What drives prospects to learn more about your organization and compels them to become members? What if you could create the ideal journey for prospects to move from initial Awareness to Joining without peer-pressure membership campaigns or hard-nosed sales execs? And what if prospects felt like they were driving the process and the decision to join? Wouldn’t that be sweeter!
Instead of a fairy tale that disappears when you wake up, you could design a Prospect Journey Map to help prospects discover your organization, consider becoming members and take action to join. Today’s technology platforms and tools can help to recruit smarter and automate the process.
Customer Journey Maps
You may be envisioning something you might see in Google Maps, but this type of map looks very different. A Customer Journey Map is a visual or graphic interpretation of the overall story from an individual’s perspective of his/her experience with your organization/service/product/brand over time.
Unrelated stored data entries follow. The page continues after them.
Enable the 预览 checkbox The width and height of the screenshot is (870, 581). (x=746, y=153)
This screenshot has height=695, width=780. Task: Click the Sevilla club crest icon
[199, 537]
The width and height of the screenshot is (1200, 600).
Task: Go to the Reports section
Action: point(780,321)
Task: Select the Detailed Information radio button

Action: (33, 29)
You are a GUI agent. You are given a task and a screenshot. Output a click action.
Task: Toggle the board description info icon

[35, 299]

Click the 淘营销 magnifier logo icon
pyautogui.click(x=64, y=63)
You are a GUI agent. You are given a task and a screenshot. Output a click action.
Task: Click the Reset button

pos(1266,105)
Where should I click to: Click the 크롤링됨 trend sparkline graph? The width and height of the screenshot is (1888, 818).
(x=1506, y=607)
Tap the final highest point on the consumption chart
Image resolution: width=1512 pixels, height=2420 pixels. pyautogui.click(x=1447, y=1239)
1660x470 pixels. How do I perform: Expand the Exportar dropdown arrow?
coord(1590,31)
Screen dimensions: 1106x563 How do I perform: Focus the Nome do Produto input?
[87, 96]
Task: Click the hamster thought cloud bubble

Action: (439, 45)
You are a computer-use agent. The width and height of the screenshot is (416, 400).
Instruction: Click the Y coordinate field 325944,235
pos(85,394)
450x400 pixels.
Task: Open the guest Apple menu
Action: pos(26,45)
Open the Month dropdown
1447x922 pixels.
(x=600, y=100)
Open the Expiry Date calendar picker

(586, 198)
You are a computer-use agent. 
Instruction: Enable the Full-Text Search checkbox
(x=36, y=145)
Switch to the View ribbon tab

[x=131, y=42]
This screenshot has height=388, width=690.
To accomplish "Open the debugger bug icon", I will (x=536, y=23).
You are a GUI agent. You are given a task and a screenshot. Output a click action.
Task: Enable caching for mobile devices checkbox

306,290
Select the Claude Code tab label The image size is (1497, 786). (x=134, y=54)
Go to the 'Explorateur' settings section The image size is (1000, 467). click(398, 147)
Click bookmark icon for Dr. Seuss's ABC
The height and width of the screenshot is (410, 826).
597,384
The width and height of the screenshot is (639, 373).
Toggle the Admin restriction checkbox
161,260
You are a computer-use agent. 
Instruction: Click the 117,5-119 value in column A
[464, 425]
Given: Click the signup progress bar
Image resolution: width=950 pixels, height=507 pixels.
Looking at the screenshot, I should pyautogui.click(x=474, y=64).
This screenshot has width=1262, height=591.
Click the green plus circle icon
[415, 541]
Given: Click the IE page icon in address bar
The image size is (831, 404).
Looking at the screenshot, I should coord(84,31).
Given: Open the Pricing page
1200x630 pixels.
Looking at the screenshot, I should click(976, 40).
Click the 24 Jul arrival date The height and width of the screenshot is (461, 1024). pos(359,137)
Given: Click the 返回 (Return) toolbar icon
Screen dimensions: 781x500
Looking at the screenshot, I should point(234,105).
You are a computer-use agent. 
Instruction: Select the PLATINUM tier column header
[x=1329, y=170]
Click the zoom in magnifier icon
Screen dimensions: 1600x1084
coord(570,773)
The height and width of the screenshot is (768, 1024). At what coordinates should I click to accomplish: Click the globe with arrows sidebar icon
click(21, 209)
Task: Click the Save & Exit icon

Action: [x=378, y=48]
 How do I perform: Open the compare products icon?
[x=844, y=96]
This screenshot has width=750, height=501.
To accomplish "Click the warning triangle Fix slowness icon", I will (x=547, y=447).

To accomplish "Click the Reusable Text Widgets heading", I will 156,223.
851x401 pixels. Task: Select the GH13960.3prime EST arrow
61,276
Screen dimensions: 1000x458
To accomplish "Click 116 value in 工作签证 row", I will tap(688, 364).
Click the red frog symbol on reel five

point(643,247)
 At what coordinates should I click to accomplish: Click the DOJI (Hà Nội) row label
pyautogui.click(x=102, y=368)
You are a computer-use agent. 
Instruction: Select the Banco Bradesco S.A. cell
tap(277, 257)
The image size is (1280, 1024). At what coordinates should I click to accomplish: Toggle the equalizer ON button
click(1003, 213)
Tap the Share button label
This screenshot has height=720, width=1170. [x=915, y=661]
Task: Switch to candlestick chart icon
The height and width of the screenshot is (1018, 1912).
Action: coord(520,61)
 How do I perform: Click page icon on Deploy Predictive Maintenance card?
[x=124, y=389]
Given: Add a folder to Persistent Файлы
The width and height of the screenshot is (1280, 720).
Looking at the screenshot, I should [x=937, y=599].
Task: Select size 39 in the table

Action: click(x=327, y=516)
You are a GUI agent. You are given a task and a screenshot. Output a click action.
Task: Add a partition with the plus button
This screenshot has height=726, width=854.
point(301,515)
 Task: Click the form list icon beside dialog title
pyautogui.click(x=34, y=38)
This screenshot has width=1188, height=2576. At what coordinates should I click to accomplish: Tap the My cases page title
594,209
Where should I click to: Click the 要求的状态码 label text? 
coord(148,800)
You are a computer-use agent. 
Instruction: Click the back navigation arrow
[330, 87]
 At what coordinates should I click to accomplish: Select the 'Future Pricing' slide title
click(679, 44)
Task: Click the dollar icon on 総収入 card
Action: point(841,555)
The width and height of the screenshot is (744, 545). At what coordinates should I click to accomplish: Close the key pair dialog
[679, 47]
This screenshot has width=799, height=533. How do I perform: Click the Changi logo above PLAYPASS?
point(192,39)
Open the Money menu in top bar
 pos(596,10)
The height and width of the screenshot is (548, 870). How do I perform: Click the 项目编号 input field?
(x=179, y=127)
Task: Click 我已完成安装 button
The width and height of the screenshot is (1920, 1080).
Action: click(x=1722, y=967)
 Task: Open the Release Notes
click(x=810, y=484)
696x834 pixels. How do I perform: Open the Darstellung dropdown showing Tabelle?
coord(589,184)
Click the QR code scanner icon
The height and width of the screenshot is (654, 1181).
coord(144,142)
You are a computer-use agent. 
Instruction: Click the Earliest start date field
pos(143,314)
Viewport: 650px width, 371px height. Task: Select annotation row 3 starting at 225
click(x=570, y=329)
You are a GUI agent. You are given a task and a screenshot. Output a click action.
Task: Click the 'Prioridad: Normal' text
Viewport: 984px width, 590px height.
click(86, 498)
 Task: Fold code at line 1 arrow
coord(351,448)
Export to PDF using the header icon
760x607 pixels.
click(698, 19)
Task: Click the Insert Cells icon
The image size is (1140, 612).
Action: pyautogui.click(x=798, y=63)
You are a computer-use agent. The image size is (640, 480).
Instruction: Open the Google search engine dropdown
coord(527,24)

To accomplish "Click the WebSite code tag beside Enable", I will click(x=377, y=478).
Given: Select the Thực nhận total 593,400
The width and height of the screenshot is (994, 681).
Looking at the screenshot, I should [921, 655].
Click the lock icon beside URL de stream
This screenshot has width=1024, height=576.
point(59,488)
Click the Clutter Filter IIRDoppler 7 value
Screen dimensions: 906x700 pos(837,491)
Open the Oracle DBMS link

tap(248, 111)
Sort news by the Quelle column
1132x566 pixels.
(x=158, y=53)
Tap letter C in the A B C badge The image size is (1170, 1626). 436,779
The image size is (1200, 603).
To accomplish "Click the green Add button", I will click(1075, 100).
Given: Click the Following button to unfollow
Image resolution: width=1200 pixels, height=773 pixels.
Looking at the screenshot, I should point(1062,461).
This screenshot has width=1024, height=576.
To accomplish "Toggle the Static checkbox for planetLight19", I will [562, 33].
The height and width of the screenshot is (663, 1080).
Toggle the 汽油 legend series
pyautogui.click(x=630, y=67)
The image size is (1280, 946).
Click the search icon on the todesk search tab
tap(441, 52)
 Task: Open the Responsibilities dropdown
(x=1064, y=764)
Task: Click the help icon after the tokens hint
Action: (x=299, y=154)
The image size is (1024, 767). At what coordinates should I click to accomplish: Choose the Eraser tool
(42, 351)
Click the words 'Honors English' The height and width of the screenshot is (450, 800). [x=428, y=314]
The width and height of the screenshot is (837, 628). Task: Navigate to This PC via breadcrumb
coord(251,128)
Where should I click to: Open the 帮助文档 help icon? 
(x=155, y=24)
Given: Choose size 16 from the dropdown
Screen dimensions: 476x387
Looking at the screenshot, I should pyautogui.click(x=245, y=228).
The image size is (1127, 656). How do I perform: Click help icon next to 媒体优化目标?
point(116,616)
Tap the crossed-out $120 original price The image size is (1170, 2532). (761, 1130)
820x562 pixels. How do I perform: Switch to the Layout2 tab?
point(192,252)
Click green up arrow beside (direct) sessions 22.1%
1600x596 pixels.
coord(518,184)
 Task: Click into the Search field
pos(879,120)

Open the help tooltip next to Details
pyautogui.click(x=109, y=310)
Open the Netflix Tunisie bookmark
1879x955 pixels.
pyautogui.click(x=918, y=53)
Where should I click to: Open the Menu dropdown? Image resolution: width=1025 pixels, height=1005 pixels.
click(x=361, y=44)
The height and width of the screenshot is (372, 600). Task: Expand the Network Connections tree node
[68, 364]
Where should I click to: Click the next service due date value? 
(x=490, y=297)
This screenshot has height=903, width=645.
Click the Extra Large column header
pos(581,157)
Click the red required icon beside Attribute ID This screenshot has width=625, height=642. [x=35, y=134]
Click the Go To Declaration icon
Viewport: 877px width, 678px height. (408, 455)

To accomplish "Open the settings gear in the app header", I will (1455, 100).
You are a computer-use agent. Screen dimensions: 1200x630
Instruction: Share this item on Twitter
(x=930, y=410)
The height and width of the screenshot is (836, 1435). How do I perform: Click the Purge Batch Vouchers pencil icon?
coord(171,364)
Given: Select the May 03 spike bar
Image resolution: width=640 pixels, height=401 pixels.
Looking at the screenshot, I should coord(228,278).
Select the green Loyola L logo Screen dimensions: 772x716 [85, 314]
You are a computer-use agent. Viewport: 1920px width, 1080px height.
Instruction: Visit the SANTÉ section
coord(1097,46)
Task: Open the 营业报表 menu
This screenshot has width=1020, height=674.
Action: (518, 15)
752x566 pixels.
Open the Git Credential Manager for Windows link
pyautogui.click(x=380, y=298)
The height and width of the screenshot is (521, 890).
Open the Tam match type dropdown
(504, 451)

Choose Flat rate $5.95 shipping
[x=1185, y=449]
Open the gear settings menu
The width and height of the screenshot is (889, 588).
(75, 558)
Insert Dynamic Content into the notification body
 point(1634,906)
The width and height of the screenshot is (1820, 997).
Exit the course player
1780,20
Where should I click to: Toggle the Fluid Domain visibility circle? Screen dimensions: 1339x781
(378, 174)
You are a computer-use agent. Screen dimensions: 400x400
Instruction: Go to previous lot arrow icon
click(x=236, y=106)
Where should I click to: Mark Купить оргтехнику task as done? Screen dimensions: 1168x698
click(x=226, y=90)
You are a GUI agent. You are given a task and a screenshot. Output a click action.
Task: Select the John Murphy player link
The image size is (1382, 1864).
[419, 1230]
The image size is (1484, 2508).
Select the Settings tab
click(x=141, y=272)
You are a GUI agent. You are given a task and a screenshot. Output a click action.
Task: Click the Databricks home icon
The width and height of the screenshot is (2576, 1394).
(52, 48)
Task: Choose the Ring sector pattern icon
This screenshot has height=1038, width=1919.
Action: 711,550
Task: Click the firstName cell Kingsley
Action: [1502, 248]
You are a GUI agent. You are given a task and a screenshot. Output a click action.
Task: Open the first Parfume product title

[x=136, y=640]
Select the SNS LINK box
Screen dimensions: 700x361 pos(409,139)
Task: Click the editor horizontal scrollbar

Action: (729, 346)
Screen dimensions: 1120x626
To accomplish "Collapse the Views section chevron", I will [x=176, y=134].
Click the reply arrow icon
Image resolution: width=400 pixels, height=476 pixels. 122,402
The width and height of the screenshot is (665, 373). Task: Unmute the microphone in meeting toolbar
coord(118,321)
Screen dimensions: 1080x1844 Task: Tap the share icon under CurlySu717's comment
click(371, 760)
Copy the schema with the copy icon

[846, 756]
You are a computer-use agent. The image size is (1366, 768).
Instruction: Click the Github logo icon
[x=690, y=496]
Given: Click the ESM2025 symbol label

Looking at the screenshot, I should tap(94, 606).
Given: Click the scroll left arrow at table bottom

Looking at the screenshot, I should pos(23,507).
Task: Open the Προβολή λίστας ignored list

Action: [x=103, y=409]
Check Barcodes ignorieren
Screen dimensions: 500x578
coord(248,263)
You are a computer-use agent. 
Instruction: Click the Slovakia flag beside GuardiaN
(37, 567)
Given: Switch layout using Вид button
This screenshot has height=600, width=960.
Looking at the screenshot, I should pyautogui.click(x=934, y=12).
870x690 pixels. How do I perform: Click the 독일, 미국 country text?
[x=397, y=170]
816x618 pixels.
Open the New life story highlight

The image on the left is a good overall depiction of the membership life cycle although there should be a few more “stages” between Decision and Retention.
Here’s what you need to know about Customer Journey Maps:
- The story is told from the customer’s perspective and emphasizes the important intersections between their expectations and your business requirements.
- It uses on an outside-in approach that helps your organization evolve from a transactional approach to one that focuses on long term relationships with customers built on respect, consistency and trust.
- Managing these journeys keeps your customers in the forefront and helps to uncover opportunities to build better experiences for them.
- Journey maps include personas (your intended audience), timelines, customer emotions (during interactions), touchpoints and channels (e.g., website/mobile, blogs, social media posts/ads, emails, calls, face-to-face interactions).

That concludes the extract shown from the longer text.